_ASSIGNMENT_
What appears from the first line of the records below through the line containing "Click the red endpoint" must be reproduced verbatim.

_DATA_
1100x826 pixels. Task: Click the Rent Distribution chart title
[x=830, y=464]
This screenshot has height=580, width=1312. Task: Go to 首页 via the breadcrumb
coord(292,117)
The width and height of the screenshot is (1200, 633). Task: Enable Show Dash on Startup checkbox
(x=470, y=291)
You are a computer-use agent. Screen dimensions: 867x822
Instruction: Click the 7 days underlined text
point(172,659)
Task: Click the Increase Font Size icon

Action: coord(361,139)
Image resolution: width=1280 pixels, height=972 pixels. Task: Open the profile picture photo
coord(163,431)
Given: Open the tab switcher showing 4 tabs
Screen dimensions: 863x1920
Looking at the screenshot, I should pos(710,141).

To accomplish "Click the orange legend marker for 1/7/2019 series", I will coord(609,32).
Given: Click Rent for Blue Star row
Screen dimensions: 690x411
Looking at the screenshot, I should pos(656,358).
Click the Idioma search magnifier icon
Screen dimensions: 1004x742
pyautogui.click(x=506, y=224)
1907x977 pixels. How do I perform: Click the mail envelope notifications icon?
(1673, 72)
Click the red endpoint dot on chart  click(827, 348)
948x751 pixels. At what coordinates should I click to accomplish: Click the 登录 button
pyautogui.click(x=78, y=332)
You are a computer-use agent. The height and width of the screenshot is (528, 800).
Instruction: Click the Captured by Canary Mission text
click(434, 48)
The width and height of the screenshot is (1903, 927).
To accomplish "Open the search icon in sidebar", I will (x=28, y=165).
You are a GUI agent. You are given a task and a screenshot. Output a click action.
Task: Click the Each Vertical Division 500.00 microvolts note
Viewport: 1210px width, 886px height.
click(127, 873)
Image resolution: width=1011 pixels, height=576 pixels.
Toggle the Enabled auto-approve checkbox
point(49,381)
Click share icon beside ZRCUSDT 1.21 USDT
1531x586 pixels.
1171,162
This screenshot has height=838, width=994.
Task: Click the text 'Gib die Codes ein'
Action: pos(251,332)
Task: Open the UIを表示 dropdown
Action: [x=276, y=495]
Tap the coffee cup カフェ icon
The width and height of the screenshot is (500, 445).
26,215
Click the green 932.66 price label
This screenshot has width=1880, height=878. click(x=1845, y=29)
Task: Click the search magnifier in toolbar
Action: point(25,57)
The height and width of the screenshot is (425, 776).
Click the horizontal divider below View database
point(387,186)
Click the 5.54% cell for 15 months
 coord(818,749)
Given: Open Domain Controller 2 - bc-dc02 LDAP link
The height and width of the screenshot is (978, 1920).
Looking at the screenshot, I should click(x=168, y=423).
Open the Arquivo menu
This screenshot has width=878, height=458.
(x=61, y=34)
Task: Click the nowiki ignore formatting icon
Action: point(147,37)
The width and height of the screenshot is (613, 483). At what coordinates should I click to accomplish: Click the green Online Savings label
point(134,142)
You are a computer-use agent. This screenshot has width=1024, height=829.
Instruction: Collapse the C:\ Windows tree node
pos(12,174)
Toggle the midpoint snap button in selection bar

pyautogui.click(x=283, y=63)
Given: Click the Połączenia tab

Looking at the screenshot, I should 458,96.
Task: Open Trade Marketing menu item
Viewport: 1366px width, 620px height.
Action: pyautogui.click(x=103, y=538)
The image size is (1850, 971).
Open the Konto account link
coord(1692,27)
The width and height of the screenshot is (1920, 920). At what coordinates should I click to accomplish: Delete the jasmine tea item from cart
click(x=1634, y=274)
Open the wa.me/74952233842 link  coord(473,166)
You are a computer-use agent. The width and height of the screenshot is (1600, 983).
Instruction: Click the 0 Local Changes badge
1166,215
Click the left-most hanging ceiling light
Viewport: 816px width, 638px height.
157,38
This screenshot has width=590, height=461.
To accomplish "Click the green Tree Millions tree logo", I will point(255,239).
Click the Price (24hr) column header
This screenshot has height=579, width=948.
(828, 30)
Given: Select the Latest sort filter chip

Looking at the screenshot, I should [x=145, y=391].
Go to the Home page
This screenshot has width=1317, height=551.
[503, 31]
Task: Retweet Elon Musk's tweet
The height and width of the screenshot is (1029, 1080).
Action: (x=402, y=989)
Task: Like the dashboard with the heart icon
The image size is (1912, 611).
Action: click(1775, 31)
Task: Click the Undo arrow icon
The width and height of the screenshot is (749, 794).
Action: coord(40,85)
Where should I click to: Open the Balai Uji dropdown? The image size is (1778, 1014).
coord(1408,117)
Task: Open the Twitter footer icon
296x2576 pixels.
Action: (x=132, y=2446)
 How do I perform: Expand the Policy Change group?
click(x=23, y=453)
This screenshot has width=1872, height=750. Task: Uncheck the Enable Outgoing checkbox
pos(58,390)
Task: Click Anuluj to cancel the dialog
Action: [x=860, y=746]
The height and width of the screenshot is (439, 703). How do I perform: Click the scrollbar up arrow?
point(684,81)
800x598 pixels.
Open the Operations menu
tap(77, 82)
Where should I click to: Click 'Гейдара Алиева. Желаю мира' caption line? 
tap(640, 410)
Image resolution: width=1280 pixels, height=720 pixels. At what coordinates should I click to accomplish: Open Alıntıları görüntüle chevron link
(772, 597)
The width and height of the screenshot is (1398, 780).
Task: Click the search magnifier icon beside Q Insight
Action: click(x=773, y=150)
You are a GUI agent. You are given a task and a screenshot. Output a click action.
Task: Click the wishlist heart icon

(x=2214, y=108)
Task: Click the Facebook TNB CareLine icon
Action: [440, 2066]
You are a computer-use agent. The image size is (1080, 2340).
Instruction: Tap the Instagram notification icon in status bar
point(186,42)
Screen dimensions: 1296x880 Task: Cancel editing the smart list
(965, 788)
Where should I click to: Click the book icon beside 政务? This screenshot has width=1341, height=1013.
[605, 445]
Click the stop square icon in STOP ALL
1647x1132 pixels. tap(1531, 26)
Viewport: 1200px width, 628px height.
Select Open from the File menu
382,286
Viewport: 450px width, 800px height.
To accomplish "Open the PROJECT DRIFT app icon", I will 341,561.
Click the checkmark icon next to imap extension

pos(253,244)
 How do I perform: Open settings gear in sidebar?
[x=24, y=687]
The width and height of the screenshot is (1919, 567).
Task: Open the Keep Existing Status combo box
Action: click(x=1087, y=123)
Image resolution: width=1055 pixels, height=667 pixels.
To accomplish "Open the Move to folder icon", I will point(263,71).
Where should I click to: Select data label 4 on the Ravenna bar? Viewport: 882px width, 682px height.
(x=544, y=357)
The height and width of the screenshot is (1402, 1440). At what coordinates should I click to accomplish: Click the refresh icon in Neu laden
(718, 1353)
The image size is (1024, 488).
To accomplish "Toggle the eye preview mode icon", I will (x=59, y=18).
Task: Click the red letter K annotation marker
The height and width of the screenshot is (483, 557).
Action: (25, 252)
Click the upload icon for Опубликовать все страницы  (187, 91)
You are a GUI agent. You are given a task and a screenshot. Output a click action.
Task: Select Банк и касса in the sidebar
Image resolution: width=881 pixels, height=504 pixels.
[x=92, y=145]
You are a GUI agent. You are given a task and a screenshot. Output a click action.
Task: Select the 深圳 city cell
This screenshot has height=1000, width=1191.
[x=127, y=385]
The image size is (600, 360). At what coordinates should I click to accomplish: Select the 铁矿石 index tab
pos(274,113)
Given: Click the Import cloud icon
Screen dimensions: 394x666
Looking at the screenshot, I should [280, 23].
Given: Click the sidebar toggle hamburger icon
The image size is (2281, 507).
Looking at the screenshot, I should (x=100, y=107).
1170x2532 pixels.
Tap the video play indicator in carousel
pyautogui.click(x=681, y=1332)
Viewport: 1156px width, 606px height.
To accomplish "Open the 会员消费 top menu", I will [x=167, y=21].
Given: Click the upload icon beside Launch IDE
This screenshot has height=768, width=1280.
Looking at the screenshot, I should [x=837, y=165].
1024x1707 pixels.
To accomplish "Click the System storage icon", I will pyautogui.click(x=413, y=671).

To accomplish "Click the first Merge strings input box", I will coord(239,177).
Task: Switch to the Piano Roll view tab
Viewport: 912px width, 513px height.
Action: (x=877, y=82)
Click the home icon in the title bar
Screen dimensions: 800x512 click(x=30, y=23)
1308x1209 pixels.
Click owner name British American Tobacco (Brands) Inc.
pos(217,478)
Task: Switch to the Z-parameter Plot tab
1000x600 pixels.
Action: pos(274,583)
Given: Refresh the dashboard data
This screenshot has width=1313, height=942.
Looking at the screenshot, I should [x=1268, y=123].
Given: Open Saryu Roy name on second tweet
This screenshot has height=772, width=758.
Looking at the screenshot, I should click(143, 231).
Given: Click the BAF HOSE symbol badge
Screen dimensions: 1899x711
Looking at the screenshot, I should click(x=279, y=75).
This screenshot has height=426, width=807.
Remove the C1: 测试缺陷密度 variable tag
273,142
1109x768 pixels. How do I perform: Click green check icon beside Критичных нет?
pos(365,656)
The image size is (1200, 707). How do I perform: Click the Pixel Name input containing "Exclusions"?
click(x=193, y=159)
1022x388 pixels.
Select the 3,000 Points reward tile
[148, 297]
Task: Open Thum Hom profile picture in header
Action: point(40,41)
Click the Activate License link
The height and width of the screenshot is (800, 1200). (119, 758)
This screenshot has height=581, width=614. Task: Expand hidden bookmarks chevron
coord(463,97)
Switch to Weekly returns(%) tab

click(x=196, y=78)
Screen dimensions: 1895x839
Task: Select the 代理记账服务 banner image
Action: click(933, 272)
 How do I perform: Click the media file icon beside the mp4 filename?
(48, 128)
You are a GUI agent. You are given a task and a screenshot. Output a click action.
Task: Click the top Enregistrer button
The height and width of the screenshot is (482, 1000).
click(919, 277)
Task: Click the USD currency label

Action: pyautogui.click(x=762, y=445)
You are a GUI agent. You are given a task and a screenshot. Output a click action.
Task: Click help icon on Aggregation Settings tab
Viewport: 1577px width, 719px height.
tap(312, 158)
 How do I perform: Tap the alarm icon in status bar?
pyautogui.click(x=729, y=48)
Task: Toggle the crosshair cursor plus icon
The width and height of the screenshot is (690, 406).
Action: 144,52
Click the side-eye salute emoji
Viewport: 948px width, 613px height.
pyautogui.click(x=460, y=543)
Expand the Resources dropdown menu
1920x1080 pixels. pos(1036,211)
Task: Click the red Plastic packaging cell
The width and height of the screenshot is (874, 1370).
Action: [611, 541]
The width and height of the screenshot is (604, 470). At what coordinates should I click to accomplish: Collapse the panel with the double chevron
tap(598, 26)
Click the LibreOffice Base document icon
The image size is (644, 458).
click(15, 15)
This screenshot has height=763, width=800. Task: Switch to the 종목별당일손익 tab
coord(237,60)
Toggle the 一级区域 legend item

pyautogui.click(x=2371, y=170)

_SOLUTION_
1100x826 pixels. Task: Click the Rent Distribution chart title
[x=830, y=464]
This screenshot has height=580, width=1312. Task: Go to 首页 via the breadcrumb
coord(292,117)
The width and height of the screenshot is (1200, 633). Task: Enable Show Dash on Startup checkbox
(x=470, y=291)
You are a computer-use agent. Screen dimensions: 867x822
Instruction: Click the 7 days underlined text
point(172,659)
Task: Click the Increase Font Size icon

Action: coord(361,139)
Image resolution: width=1280 pixels, height=972 pixels. Task: Open the profile picture photo
coord(163,431)
Given: Open the tab switcher showing 4 tabs
Screen dimensions: 863x1920
Looking at the screenshot, I should pos(710,141).

To accomplish "Click the orange legend marker for 1/7/2019 series", I will coord(609,32).
Given: Click Rent for Blue Star row
Screen dimensions: 690x411
Looking at the screenshot, I should pos(656,358).
Click the Idioma search magnifier icon
Screen dimensions: 1004x742
pyautogui.click(x=506, y=224)
1907x977 pixels. How do I perform: Click the mail envelope notifications icon?
(1673, 72)
Click the red endpoint dot on chart  click(827, 348)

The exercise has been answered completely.